**A run of records:**
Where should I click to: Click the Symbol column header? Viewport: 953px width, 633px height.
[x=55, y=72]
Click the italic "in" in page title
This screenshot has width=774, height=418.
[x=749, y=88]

**DIRECTIONS FOR THIS TASK:** Arrange the records as a JSON list of strings, one string per line, with blank lines omitted.

**RESPONSE:**
[
  "Where should I click to: Click the Symbol column header? Viewport: 953px width, 633px height.",
  "[x=55, y=72]",
  "Click the italic \"in\" in page title",
  "This screenshot has width=774, height=418.",
  "[x=749, y=88]"
]